Apartheid's new foes: defectors from ruling party

South Africa's ruling National Party suddenly faces its most forceful white-liberal challenge since gaining power four decades ago. Not even the most rash of the challengers are predicting their push for speedier and farther-reaching race-policy reform will imperil the National Party's white parliamentary majority in a May 6 national election. They aim to show that the ruling party has erred in assuming its most formidable campaign rival will be the extreme right, which says reform has gone too far.

By doing so, they hope to spawn a new anti-apartheid coalition that can make a serious bid for power in the expected 1989 election.

``The National Party called the present election to put the right wing in its place,'' says Sampie Terreblanche, a longtime National Party supporter who has become the newest and most surprising addition to the challengers' ranks. ``Now, suddenly these other things have happened.''

These ``other things'' have included the following:

Two prominent National Party members, parliamentarian Wynand Malan and longtime ambassador to London Denis Worrall, announced they would run as pro-reform independents in the May poll.

Mr. Worrall chose to contest the parliamentary seat for Helderberg, a constituency in the rolling wine country near Cape Town now represented by Chris Heunis. As minister of constitutional development, Mr. Heunis is the major architect of Pretoria's race-policy reform. As National Party leader in Cape Province, he is seen as a top candidate to succeed Mr. Botha.

The Progressive Federal Party, the white-liberal opposition, has announced it will not field candidates in constituencies where ``new Nats'' like Mr. Malan and Worrall run as reform independents.

Several prominent white Afrikaner professionals and academics have broken with the government's reform strategy, declaring support for an overall realignment of politics. Mr. Terreblanche and James Fourie - professors at Stellenbosch University, Afrikanerdom's Oxford - broke long ties with the National Party over the weekend. And a leading Afrikaner businessman delivered a public attack on apartheid.

``All this amounts to a rebellion of sorts,'' says Terreblanche. ``How big, is hard to say. What has become clear above any doubt is the need for a complete realignment of parties in this country. The question, now, is whether this will happen.''

There are potential obstacles to any such shift. For one thing, the Progressive Federal Party is hampered by the image of a perennial opposition force, representing mainly English-speaking whites in a country whose dominant Afrikaans speakers retain decades of resentment and mistrust of such ``Brits.''

The National Party, by contrast, commands a wide loyalty among Afrikaners, to whom it delivered economic and political power against challenges from English-speakers and the country's black majority. In recent years, it has become the political home for middle-class Afrikaners attracted by its promise of gradually dismantling much of apartheid without risking ``dominance'' by South Africa's blacks.

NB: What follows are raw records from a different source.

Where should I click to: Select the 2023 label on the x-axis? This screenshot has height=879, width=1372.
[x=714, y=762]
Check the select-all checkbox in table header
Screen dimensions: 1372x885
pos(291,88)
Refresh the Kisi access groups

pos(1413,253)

``Still, there is a kind of political no-man's land between the PFP and the more enlightened members of the NP,'' says Terreblanche. ``It is this territory that the new independents like Malan and Worrall seek to occupy.''

For their bid to catch fire, local pundits agree, at least three things must occur. First, Malan and Worrall must win their seats May 6. Malan is given a good chance. Worrall, however, faces in Heunis a tough campaigner who has always kept close ties with his constituents.

Second, the tacit alliance between the Progressives and the independent candidates must emerge with decidedly more than the Progressive's present 17-seat slice of the nearly 180-member white house of Parliament.

Finally, there is a need for ``reform'' leadership with nationwide credibility. Worrall, an English-speaker, is unlikely to fit that bill. Malan, an Afrikaner, could have trouble doing so alone. Another often cited figure, Frederik van Zyl Slabbert, former chief of the Progressives, opted out of parliamentary politics last year. And Terreblanche? ``This is not my role,'' he says with a chuckle. ``I'm not a parliamentarian. I'm a professor.''

This report was written in conformity with South Africa's press restrictions.